[Saved data entries]
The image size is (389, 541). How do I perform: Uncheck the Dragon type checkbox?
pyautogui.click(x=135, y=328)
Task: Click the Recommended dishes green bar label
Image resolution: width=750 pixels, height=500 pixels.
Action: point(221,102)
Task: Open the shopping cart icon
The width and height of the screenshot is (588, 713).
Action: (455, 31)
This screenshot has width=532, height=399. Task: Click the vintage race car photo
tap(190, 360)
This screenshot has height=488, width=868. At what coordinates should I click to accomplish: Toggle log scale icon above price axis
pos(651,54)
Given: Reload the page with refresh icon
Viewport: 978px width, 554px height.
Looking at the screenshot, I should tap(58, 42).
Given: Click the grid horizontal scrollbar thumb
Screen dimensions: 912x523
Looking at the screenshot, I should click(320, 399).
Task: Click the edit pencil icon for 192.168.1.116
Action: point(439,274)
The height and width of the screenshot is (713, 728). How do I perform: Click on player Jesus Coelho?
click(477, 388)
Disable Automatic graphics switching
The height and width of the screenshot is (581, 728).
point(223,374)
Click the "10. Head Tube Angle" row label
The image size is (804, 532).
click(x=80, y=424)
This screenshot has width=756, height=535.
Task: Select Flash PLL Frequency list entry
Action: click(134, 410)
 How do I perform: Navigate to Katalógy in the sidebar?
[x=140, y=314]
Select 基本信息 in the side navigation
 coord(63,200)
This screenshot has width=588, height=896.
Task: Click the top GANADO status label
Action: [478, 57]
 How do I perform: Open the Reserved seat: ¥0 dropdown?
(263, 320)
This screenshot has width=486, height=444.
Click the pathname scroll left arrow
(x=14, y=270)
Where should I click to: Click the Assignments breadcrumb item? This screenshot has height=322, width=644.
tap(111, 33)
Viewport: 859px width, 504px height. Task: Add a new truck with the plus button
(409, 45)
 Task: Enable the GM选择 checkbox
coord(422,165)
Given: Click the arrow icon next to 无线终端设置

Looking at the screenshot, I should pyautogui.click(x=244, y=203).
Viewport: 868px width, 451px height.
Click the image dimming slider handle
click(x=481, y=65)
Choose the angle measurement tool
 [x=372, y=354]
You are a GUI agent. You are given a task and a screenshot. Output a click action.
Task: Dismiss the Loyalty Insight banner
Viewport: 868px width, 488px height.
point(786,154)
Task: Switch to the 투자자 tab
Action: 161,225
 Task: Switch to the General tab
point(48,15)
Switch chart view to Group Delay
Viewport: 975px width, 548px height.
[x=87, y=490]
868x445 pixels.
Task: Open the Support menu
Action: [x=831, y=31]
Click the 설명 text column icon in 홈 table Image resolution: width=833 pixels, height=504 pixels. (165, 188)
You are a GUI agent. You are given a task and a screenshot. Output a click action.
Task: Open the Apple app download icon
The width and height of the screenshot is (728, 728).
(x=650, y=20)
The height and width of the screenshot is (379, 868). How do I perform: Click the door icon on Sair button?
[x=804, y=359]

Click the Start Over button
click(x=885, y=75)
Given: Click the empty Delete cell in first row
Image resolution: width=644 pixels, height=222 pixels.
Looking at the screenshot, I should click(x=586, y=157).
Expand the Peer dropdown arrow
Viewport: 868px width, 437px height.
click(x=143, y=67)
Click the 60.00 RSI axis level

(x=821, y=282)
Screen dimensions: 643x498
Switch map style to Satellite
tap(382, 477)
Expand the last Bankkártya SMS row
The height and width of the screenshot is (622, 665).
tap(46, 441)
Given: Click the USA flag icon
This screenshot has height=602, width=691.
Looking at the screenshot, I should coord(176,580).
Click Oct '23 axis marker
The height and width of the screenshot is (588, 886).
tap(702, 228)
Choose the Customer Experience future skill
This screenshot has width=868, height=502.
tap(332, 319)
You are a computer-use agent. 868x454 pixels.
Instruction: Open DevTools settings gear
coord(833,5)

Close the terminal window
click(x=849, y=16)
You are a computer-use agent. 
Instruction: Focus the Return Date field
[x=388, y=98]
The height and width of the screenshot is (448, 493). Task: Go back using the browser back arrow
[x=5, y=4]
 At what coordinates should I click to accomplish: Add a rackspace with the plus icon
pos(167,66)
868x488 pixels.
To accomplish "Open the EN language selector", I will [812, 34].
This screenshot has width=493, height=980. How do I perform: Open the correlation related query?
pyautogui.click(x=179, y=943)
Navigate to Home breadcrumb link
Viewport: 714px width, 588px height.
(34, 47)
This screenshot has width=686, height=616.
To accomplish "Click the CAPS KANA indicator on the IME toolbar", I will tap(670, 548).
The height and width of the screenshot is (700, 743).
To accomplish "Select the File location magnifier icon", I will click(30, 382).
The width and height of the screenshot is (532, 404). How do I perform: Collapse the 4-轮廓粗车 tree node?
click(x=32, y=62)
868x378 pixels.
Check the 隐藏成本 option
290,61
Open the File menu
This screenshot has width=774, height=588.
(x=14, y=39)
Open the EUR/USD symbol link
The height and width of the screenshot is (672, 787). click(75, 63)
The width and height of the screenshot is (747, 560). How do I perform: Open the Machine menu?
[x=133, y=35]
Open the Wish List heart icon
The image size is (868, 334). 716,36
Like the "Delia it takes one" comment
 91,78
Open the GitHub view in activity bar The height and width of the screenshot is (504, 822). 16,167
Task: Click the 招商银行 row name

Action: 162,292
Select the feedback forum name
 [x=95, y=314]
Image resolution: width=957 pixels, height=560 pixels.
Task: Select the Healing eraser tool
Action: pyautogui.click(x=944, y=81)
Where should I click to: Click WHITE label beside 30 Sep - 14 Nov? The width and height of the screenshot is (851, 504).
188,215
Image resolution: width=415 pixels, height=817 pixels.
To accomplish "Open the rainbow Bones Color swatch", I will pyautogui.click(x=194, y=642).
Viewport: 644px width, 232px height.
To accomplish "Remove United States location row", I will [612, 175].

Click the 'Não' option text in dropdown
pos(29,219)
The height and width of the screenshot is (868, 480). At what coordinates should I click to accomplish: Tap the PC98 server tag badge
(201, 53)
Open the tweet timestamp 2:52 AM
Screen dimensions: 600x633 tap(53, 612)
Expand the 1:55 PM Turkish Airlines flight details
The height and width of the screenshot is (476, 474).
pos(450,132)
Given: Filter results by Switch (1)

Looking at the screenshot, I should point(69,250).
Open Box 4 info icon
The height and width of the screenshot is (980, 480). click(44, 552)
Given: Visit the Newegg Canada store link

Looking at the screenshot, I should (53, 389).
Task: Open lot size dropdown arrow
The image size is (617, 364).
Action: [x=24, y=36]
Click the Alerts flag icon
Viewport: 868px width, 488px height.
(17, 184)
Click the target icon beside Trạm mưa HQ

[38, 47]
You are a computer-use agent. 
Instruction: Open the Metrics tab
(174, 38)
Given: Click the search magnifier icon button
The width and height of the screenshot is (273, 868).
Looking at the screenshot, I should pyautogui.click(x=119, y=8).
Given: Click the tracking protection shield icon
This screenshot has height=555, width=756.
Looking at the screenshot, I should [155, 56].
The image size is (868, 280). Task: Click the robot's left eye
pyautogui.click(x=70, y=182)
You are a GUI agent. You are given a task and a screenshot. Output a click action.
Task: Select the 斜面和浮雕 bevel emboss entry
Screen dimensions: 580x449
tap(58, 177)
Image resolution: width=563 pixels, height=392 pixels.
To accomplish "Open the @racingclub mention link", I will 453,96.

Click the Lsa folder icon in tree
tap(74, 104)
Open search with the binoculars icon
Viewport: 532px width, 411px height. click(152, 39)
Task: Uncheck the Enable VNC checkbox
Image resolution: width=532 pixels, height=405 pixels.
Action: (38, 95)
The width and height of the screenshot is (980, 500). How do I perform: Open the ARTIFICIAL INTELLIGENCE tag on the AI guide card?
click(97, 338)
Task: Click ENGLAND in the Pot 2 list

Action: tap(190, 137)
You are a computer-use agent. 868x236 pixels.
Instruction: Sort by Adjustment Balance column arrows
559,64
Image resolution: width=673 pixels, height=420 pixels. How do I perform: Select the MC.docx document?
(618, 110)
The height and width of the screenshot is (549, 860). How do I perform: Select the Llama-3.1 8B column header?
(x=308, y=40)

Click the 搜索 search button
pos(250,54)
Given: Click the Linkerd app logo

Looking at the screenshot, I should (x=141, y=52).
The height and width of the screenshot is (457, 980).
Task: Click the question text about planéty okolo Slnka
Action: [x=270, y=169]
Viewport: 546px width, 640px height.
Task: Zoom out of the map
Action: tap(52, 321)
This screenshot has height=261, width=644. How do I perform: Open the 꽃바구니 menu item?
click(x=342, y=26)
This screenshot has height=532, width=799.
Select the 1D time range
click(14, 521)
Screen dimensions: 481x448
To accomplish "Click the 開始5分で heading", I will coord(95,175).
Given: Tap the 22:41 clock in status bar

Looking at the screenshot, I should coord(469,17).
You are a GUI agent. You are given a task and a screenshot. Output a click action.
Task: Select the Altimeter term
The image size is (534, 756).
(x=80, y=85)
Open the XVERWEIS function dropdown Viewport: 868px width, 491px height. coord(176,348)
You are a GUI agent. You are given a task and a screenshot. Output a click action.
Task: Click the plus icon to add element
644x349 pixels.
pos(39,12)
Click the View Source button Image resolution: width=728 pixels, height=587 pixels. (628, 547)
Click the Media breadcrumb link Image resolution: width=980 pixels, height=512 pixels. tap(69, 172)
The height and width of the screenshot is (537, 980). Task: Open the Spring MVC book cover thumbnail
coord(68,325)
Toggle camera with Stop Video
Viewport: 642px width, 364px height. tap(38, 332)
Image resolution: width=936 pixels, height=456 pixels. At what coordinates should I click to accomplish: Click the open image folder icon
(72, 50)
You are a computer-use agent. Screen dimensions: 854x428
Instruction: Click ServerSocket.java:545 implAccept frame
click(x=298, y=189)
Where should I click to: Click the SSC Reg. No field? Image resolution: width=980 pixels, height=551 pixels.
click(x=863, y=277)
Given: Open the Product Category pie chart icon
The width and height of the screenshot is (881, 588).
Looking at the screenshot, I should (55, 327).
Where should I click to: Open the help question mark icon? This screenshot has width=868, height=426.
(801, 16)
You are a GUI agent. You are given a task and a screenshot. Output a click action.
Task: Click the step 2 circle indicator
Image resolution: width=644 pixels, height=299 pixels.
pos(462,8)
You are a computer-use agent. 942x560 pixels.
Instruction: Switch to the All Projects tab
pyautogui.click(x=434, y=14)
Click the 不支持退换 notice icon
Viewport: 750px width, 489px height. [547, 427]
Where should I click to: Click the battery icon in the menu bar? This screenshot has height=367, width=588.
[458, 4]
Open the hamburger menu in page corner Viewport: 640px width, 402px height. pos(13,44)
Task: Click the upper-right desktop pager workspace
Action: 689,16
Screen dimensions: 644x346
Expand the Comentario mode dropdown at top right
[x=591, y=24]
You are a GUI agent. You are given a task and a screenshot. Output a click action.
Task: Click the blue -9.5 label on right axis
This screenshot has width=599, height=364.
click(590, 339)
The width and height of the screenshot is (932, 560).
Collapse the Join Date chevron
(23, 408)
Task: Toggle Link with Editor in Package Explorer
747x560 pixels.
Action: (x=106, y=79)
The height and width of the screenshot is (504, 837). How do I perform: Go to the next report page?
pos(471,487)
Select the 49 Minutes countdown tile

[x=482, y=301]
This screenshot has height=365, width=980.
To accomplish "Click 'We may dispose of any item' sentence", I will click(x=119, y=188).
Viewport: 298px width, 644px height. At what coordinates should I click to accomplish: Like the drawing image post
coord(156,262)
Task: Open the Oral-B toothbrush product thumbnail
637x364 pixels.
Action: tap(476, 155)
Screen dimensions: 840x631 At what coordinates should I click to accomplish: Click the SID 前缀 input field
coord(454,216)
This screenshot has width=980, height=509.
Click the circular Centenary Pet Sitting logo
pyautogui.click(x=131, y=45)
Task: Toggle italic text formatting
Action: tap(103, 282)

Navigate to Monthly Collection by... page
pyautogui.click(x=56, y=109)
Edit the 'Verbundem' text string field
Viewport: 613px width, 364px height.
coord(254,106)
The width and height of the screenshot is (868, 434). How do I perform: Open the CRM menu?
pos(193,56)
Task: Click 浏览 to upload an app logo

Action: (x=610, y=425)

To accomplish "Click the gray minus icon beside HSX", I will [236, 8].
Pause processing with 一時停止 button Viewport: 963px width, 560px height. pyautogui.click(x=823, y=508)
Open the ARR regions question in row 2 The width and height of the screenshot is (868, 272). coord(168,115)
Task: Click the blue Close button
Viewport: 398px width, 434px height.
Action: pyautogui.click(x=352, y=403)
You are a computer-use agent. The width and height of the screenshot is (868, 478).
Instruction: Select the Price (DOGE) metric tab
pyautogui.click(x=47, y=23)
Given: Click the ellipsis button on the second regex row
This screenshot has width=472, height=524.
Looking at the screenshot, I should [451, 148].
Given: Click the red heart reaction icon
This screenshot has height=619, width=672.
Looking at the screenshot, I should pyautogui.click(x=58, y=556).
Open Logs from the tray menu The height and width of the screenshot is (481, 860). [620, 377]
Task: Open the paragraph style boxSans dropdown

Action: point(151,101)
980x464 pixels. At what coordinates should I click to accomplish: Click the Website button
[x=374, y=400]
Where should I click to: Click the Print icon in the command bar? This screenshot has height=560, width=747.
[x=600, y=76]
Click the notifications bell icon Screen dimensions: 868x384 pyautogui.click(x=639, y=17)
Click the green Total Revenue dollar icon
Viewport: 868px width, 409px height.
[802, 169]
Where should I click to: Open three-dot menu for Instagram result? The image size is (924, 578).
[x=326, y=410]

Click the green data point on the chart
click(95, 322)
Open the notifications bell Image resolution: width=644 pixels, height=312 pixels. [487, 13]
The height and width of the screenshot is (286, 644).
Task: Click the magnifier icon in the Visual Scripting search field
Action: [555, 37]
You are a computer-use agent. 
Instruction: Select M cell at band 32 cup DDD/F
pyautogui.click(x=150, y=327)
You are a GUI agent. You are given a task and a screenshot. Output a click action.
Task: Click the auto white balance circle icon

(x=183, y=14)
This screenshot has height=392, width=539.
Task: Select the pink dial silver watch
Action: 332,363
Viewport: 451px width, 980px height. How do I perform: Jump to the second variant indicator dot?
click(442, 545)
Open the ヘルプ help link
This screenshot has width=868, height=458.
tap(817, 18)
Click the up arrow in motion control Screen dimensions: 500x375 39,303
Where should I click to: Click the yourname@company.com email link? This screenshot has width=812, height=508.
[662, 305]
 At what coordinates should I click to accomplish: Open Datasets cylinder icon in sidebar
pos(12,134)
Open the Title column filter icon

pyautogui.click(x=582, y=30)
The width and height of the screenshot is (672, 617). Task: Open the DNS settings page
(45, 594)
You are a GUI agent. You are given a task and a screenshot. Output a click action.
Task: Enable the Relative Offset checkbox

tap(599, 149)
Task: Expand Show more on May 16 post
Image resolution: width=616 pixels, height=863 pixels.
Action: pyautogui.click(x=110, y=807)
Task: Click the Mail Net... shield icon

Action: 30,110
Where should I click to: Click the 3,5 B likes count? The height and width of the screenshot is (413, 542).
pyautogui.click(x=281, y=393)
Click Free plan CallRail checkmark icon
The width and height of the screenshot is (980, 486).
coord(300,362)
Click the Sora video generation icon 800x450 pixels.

**Problem statement**: Please copy, exactly and with nothing else, the lines above beginning at the line that has "Instruction: Switch to the All Projects tab" and ending with the line that has "The width and height of the screenshot is (932, 560).".

**Answer to the exercise**:
Instruction: Switch to the All Projects tab
pyautogui.click(x=434, y=14)
Click the 不支持退换 notice icon
Viewport: 750px width, 489px height. [547, 427]
Where should I click to: Click the battery icon in the menu bar? This screenshot has height=367, width=588.
[458, 4]
Open the hamburger menu in page corner Viewport: 640px width, 402px height. pos(13,44)
Task: Click the upper-right desktop pager workspace
Action: 689,16
Screen dimensions: 644x346
Expand the Comentario mode dropdown at top right
[x=591, y=24]
You are a GUI agent. You are given a task and a screenshot. Output a click action.
Task: Click the blue -9.5 label on right axis
This screenshot has width=599, height=364.
click(590, 339)
The width and height of the screenshot is (932, 560).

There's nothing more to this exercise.